Monday, August 29, 2011

Systemic transformation it ought to be!


 
A strangely false sense of victory has gripped all those supporting the Team Anna’s anti-corruption movement. “Now that the government has agreed to introduce the Jan Lokpal Bill for discussion in the parliament and Anna Hazare has ended his indefinite fast corruption will vanish” seems to be the sentiment. One wishes things were this simple. It is neither a victory nor a defeat for Team Anna but just one small step towards bringing about enduring systemic changes for better in the governance at all levels. And this is going to be a long drawn, tricky and testing exercise for the lawmakers. Worse, the successive governments’ track record in fighting corruption has not been exactly encouraging. As for the parliament, it was gradually getting transmogrified into a running farce and an enduring lie. Thanks to Anna Hazare’s movement it has been saved the ignominy.

Over a period of time various institutions have been insidiously subverted. Look at the manner in which the judiciary was bent to Indira Gandhi’s whims during the Emergency. The Constitution of India was treated with utter contempt. All those who, today, quote the “We the people…” preamble need to be reminded that if the various institutions and the persons manning them turn weak-willed it does not take an overweening, ambitious person in power to ride roughshod over the people of India and the Constitution. Coming back to the corruption issue, again it was Indira Gandhi who had – perhaps unwittingly – given it a fillip with her “global phenomenon” justification. Ever since then the contagion has been spreading throughout the body politic, enfeebling it insidiously. Subversion of various constitutional institutions became the logical next step.

Today things have come to such a pass that a child gets baptized by corruption in the womb itself.
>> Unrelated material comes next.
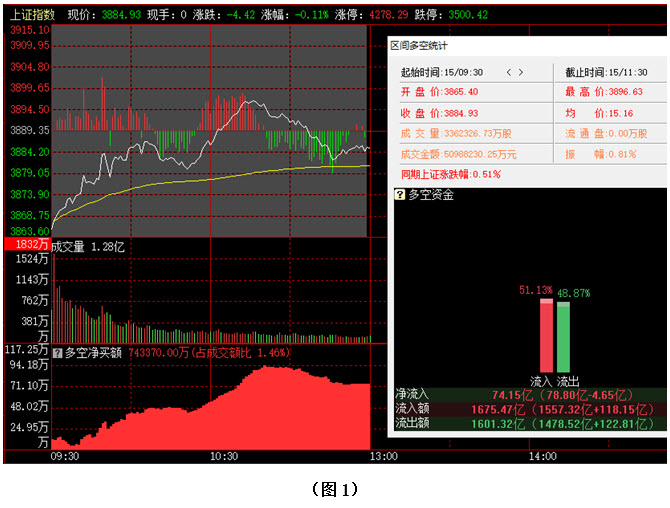Select the green 流出 outflow bar
This screenshot has height=508, width=670.
[563, 336]
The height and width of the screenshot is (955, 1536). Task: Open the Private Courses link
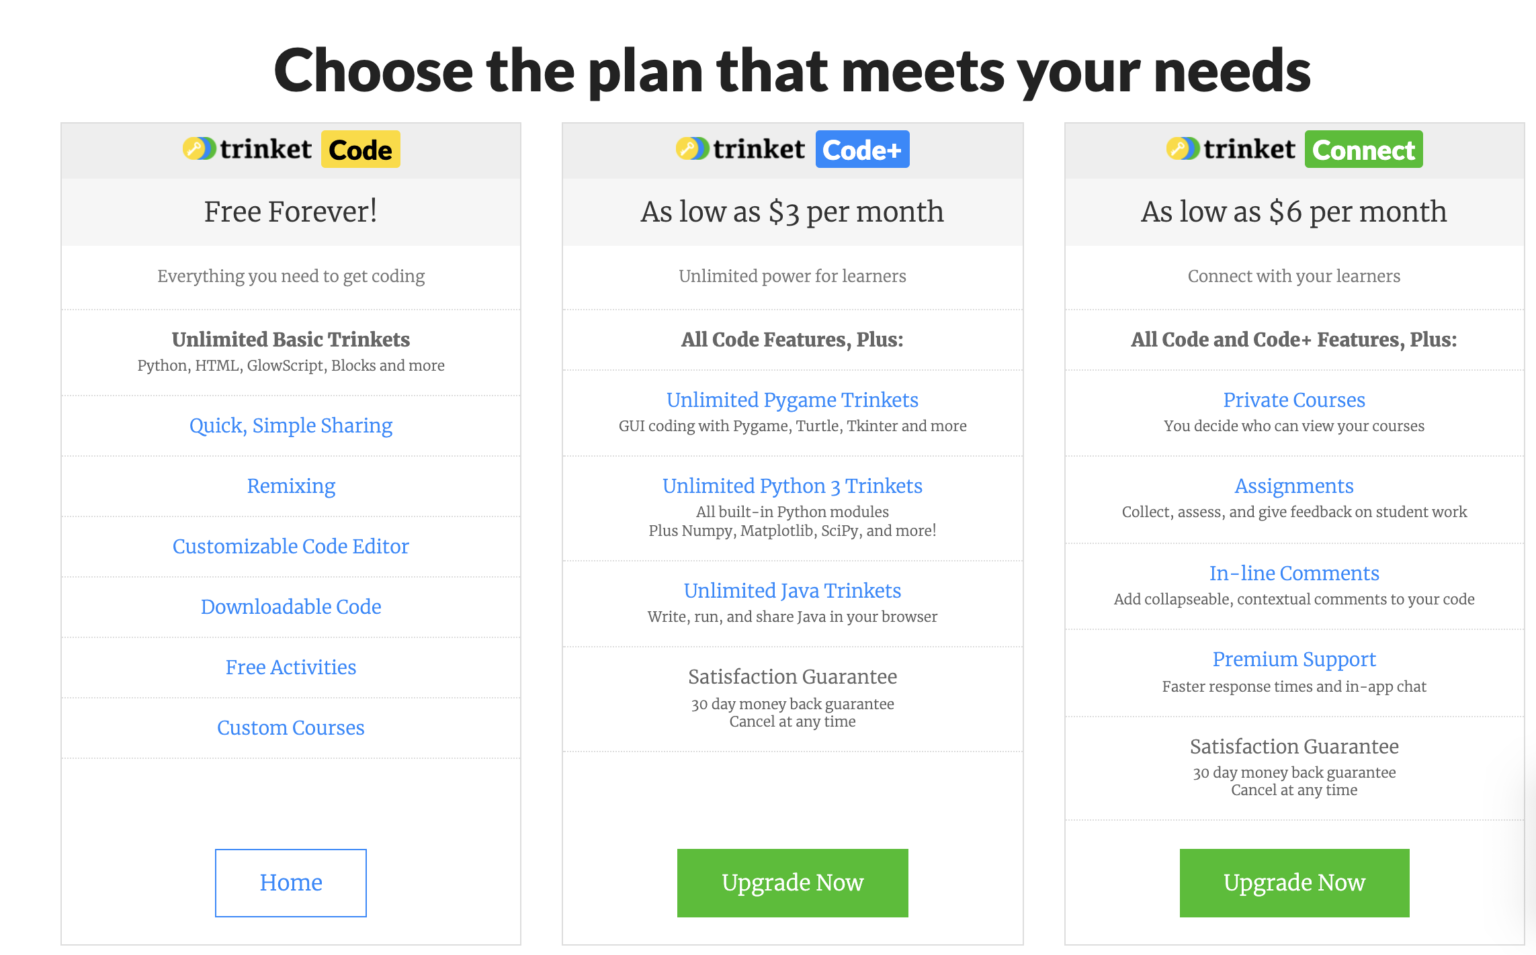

Let us not forget that a majority of Indians cannot afford the services of private hospitals and clinics; they have to depend upon the government hospitals. And, routinely, one comes across media reports of a poor woman delivering at a government hospital’s doorsteps, or right on the floor of its corridor – anywhere but the proper operation-theatre/delivery room – a luxury that only the financially better off can afford. After that all post-natal care depends upon how much one can shell out. The malaise of corruption only becomes acuter when a child has to be admitted to a school. Right from the Kindergarten stage money power decides the quality of education that one can provide to one’s progeny… One can go on with this litany. But suffice to say that anything connected with government comes with a price in the form of illegal gratification. One can only imagine the sort of personality such a child would have acquired during its journey to adulthood; what sort of value systems would have taken roots in the child’s psyche?

Therefore, it was a pleasant surprise when one found a huge number of India’s youth coming out spontaneously to provide unstinted support to Anna Hazare’s war on corruption. This is the right time to refurbish our institutions and cleanse them of the virus of corruption. This is also the time to build new ones to meet the aspirations of a productive segment of our compatriots that wants to get on with their jobs and professions in a corruption free socio-political environment. By passing a strong Jan Lokpal Bill the parliament would be laying the foundations for other constructive/reformist measures. For example, there is a bill – complete in all respects and pending since 1999 – that can be introduced simultaneously, which provides for confiscation of properties of those convicted of corruption. In fact a comprehensive fine tuning-cum-reconstruction of our various constitutional provisions needs to be gone through in order to strengthen various checks and balances. This should ensure restoration of the equations among the Executive, the Legislature and the Judiciary. Never again, as has been happening of late a bit too frequently, should the Supreme Court feel impelled to get so pro-active as to be appearing to perform Legislative as well as the Executive roles. At the same time the system should become governance oriented – which it had ceased to be for the past four decades and more.

In this respect it becomes essential that persons with impeccable integrity must head the various constitutional institutions. Of course this is easier said than done. Vested interests of variegated hues would like to perpetuate their respective holds on various such institutions as these, apart from being instruments of governance, are fonts of power; this perception – bequeathed to us by the British Raj, and built on the value systems nurtured during the Mughal regimes – needs to be changed comprehensively, and pronto. No government office or functionary should be projected as a “ruler”. They are appointed to serve “We the people” and not to lord over them. For this the prevailing culture in our judiciary, the civil services as well as polity in general should be wiped out and replaced with more people friendly, service oriented attitudes. For this, first and foremost, the environments at various training institutes – that churn out IAS, IPS and sundry other civil servants – need to be looked into. There is something distinctly colonial in the value systems of these institutes. And, “We the people” need such civil servants as share their worldview. 

Indeed, the entire governmental edifice is crying for renovation. It will take strong political will, statesmanlike vision and unstinted support from the civil society to usher in a systemic change that would truly provide “We the people” a dignified life. Otherwise the preamble to India’s constitution will remain what it has been turned into – an ineffectual verbiage that has stopped inspiring the common man.